___ PROVIDED MATERIAL ___

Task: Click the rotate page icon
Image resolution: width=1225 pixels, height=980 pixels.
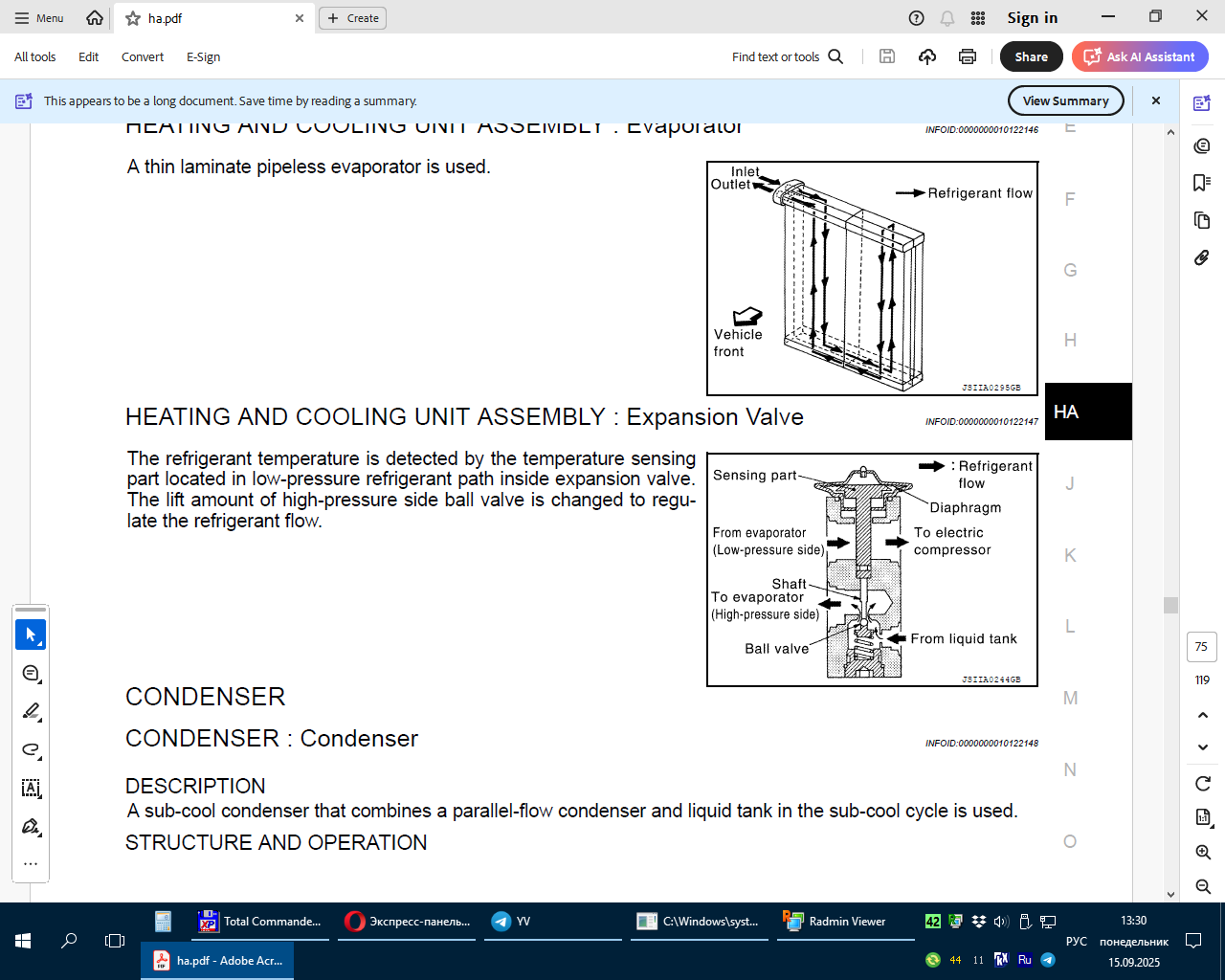Action: 1203,784
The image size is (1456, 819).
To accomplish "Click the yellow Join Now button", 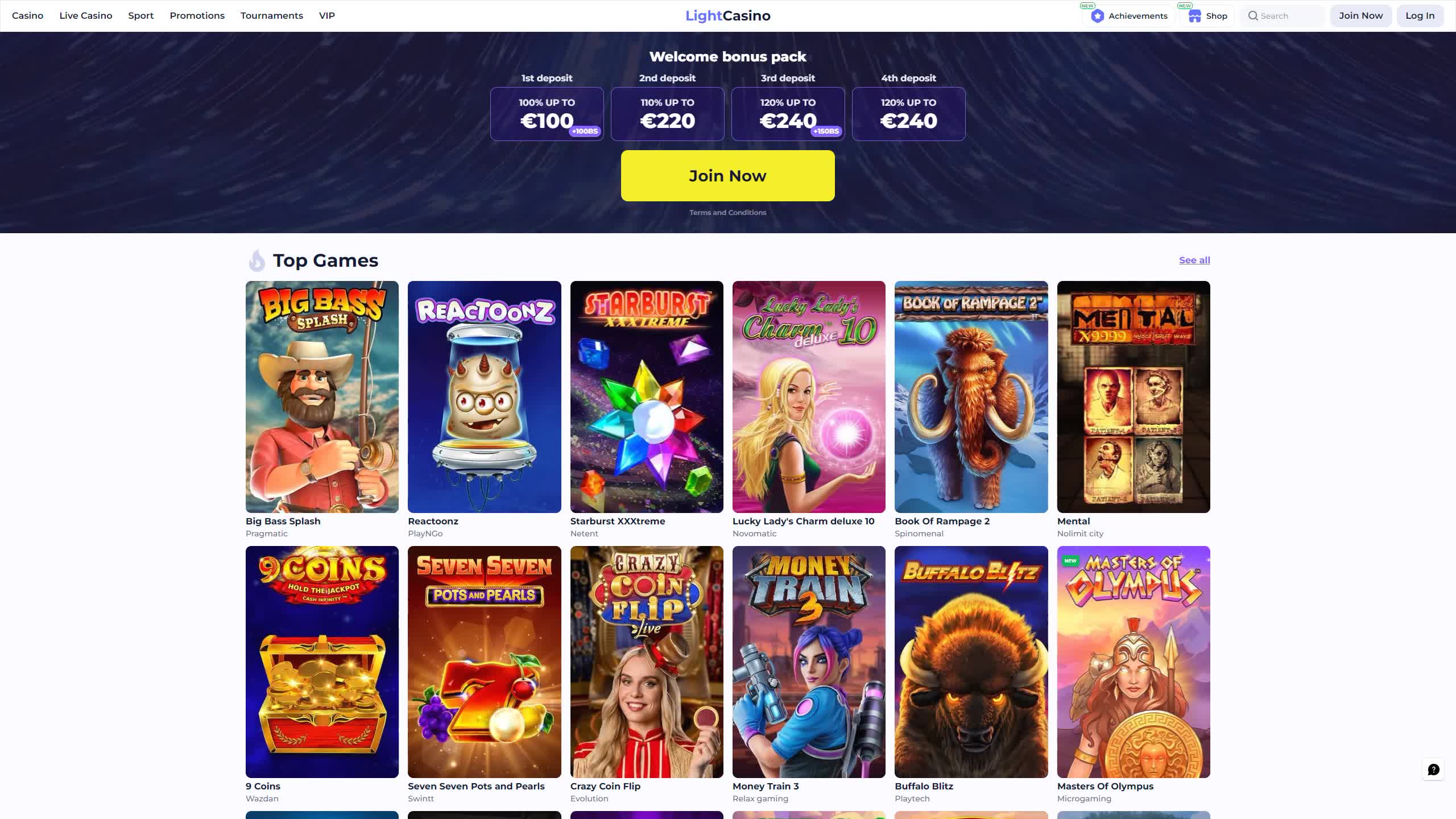I will [727, 176].
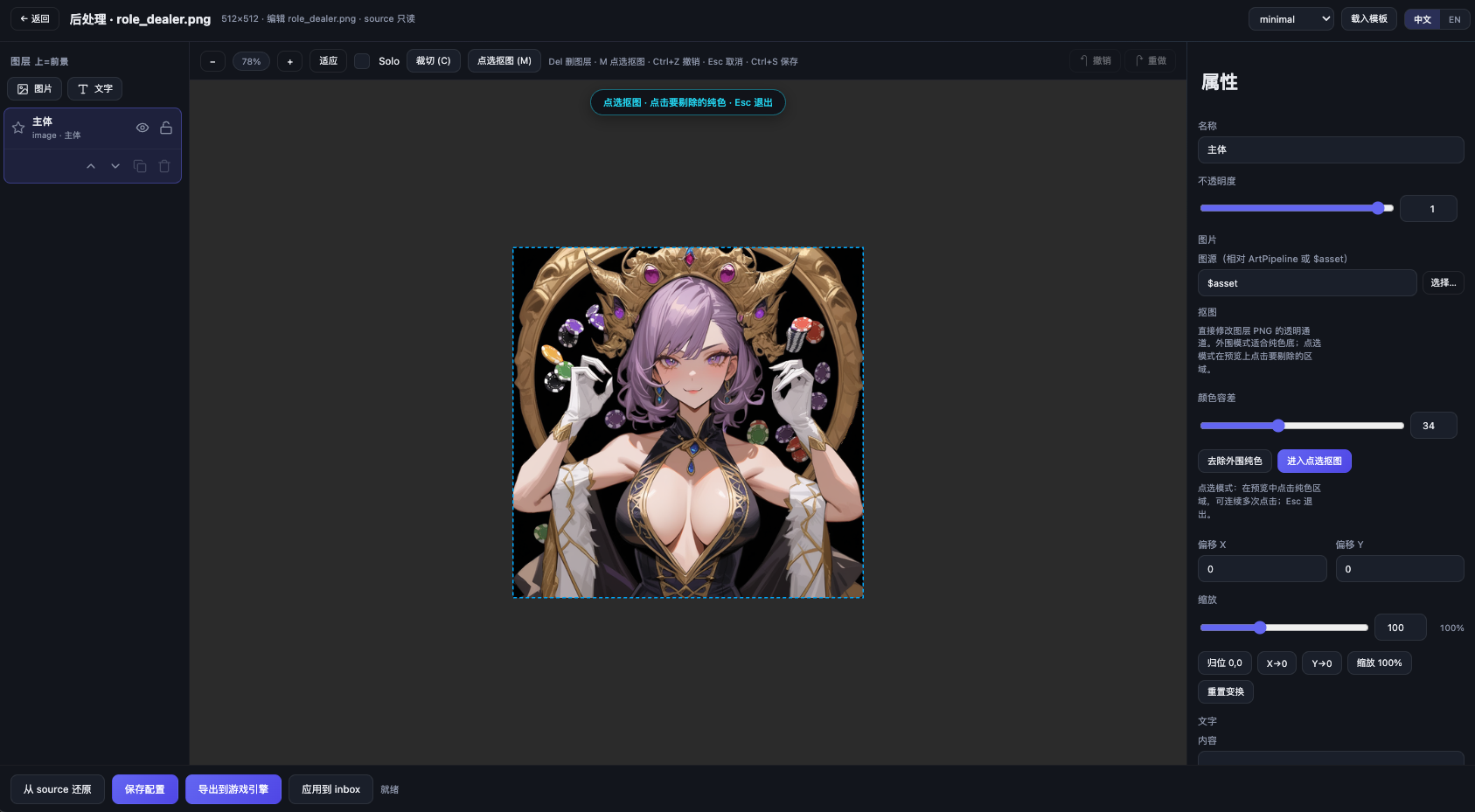
Task: Move the 主体 layer up
Action: 91,166
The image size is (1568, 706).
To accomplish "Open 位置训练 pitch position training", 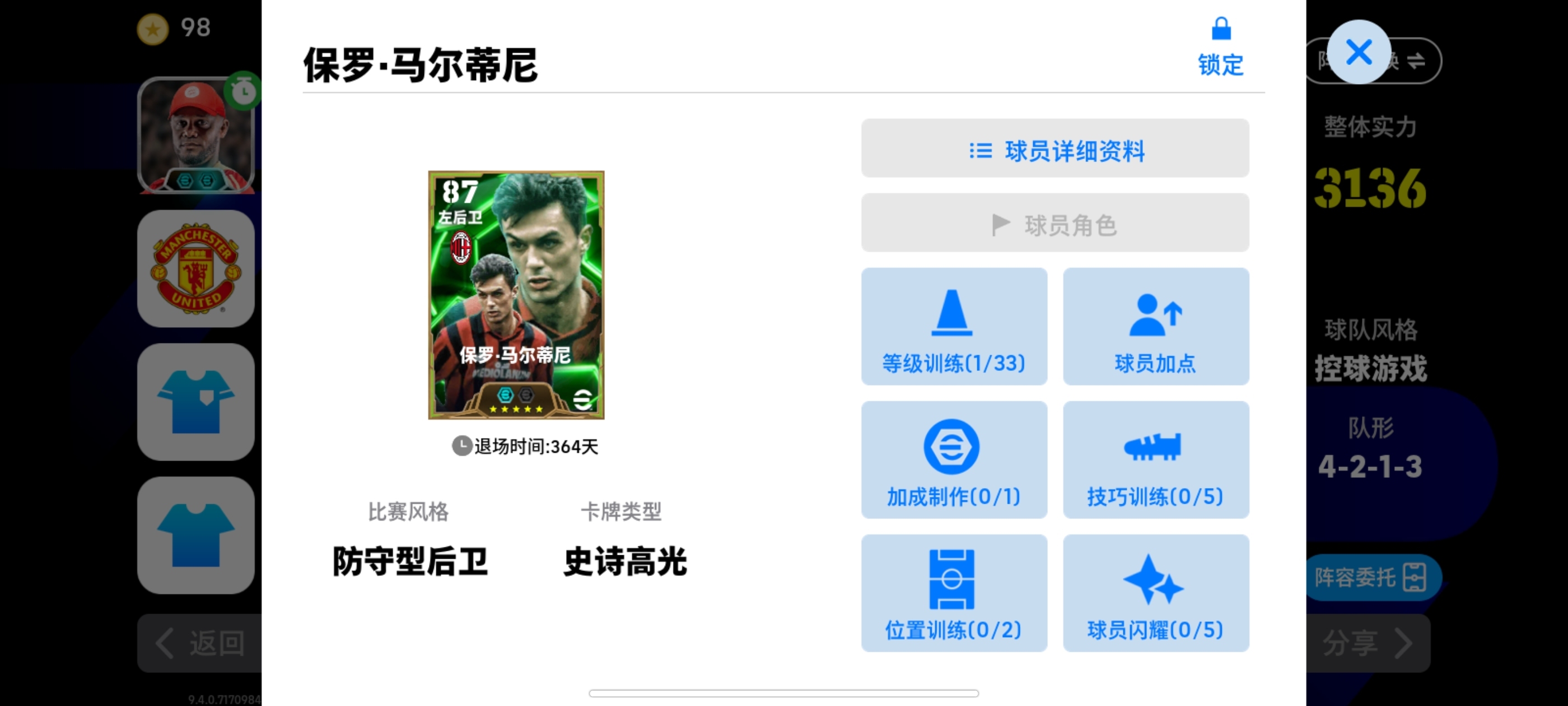I will (x=954, y=593).
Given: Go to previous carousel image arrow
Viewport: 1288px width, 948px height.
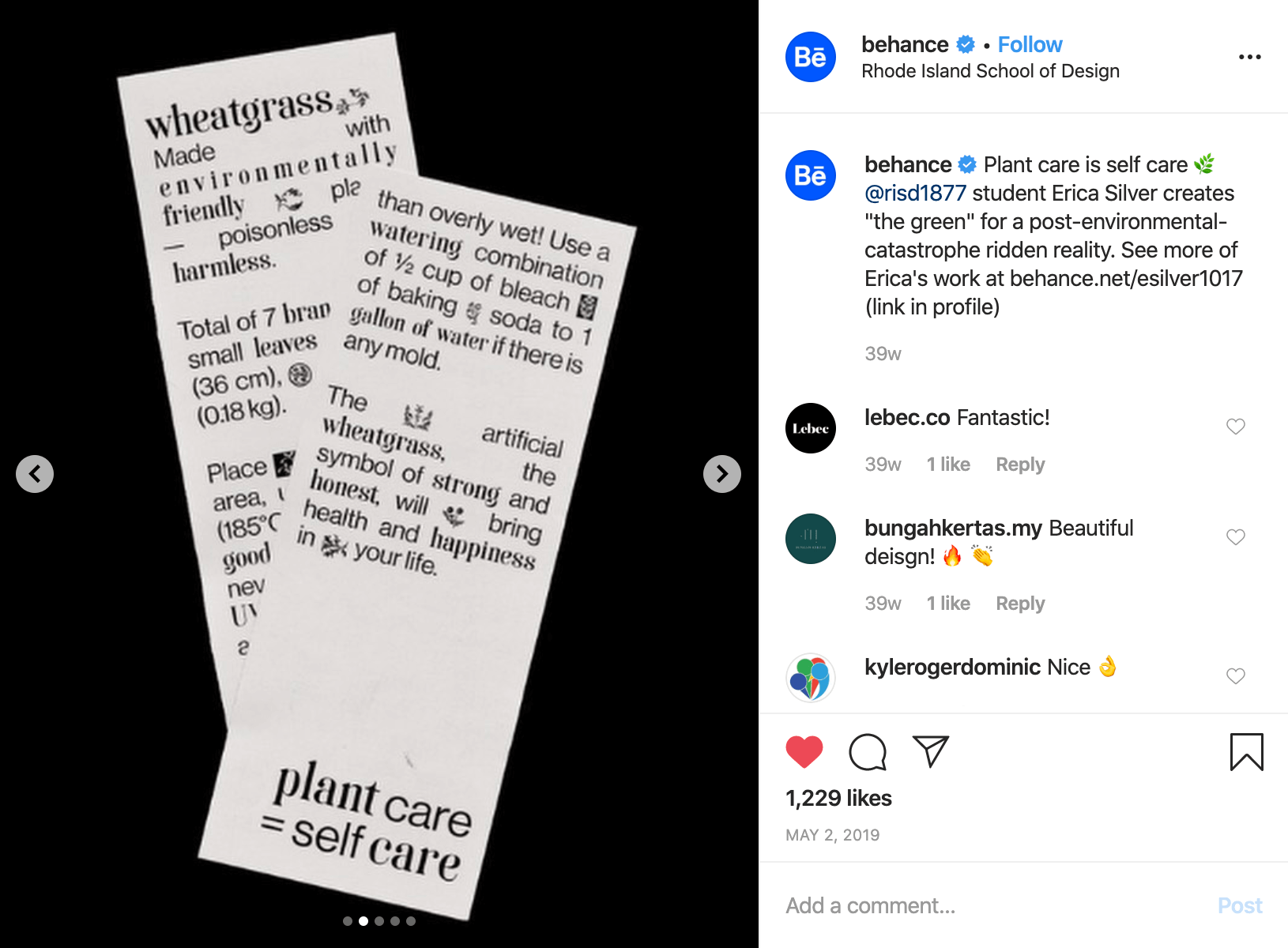Looking at the screenshot, I should [35, 474].
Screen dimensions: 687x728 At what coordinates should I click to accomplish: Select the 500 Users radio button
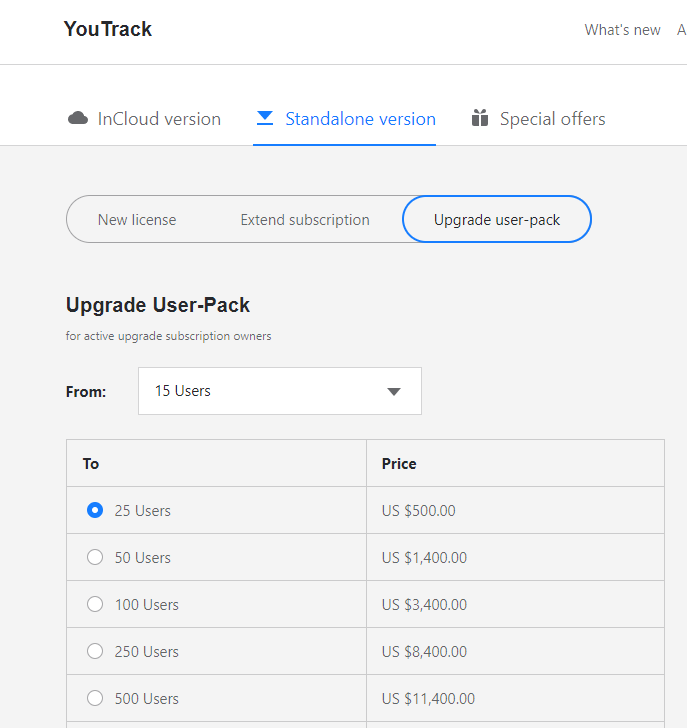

___

Note down each line above where the word "size" occurs.

RESULT OF THIS TASK
The image size is (1456, 819).
The image size is (1568, 706).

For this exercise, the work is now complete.